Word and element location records
########################################

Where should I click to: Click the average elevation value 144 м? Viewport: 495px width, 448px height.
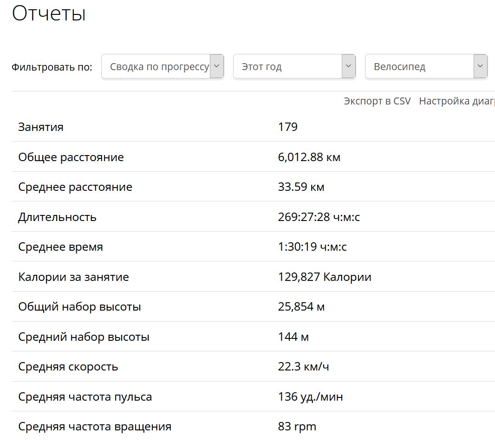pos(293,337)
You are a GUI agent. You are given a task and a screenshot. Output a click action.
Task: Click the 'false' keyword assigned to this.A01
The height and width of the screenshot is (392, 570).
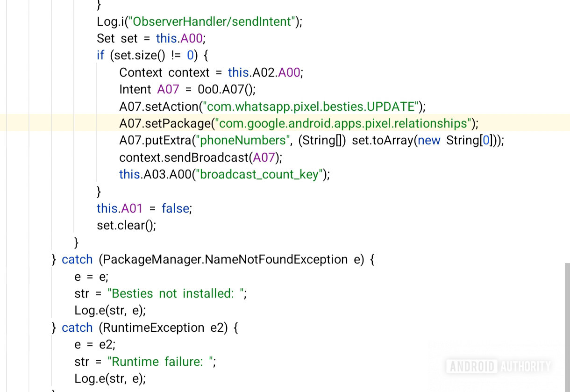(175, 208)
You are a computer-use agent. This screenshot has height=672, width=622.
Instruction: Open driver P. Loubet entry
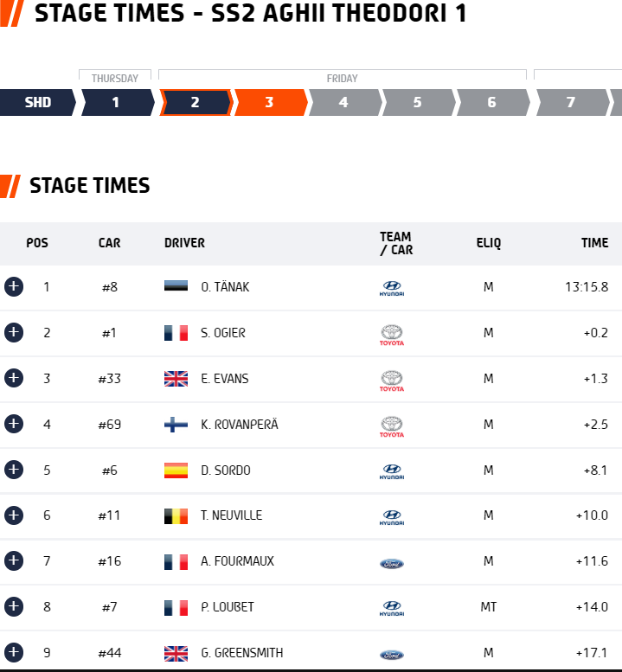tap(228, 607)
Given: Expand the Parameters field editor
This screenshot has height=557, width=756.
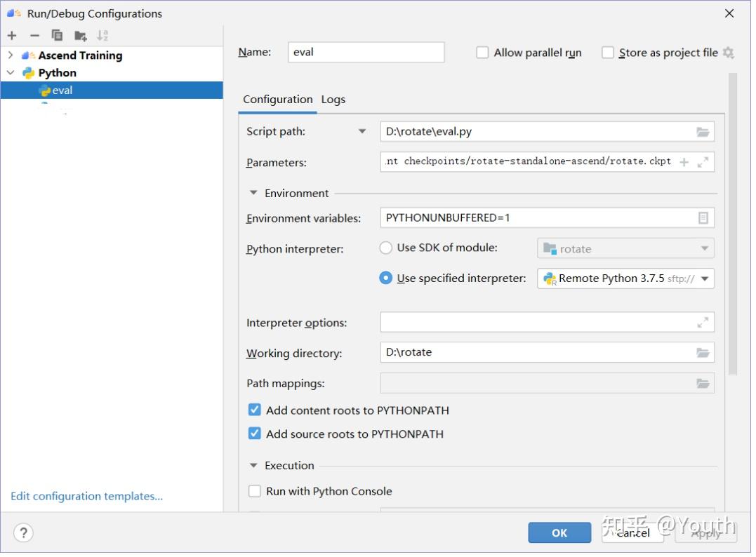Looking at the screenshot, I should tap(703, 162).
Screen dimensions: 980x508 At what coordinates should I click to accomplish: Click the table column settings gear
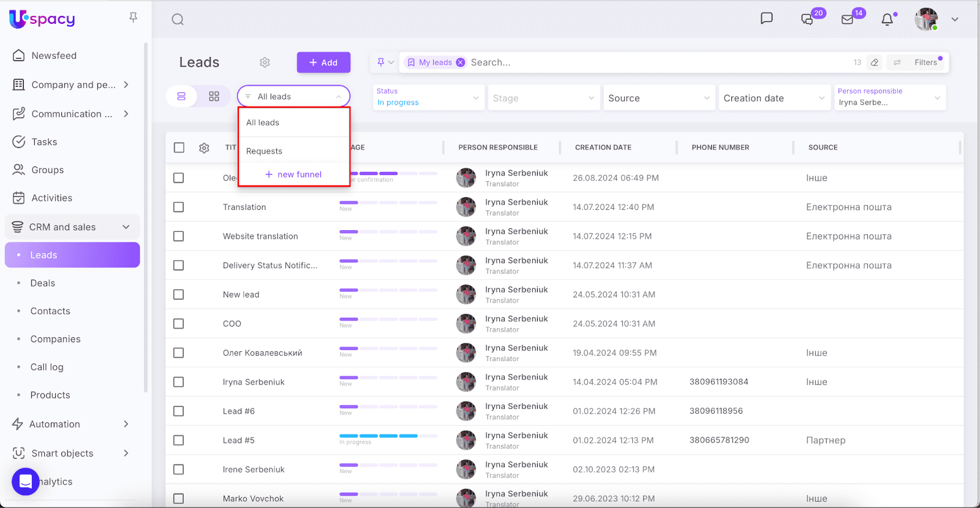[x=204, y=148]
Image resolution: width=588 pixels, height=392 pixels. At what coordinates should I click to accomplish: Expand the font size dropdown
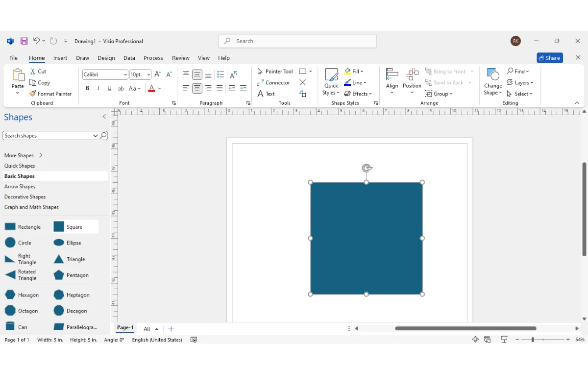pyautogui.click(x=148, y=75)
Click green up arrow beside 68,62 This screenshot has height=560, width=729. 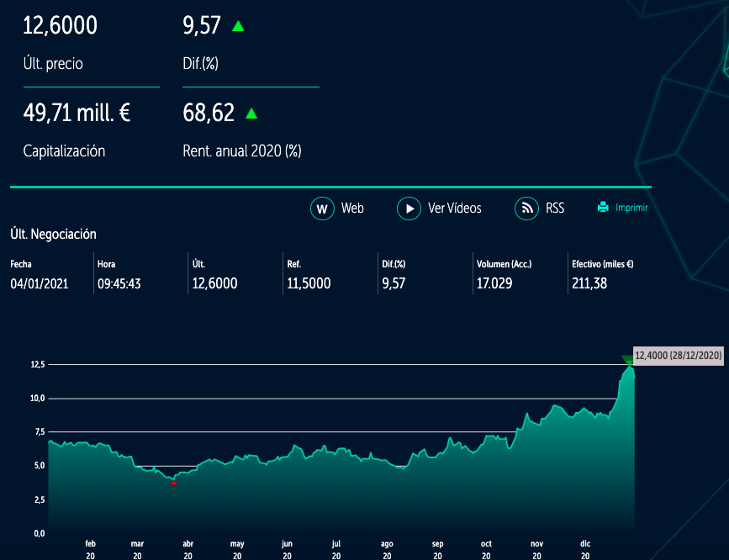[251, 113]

########################################

#### Exercise brief
Rewrite the records from the line with "You are a GUI" to the line with "[x=204, y=148]", switching "agent" to "assistant" and leaving everything else unchanged. Leave the pictures out of your answer.

#### Expected answer
You are a GUI assistant. You are given a task and a screenshot. Output a click action.
Task: Click the 'false' keyword assigned to this.A01
The height and width of the screenshot is (392, 570).
(175, 208)
You are a computer-use assistant. This screenshot has height=672, width=622.
Instruction: Open driver P. Loubet entry
tap(228, 607)
Given: Expand the Parameters field editor
This screenshot has height=557, width=756.
Looking at the screenshot, I should tap(703, 162).
Screen dimensions: 980x508 At what coordinates should I click to accomplish: Click the table column settings gear
[x=204, y=148]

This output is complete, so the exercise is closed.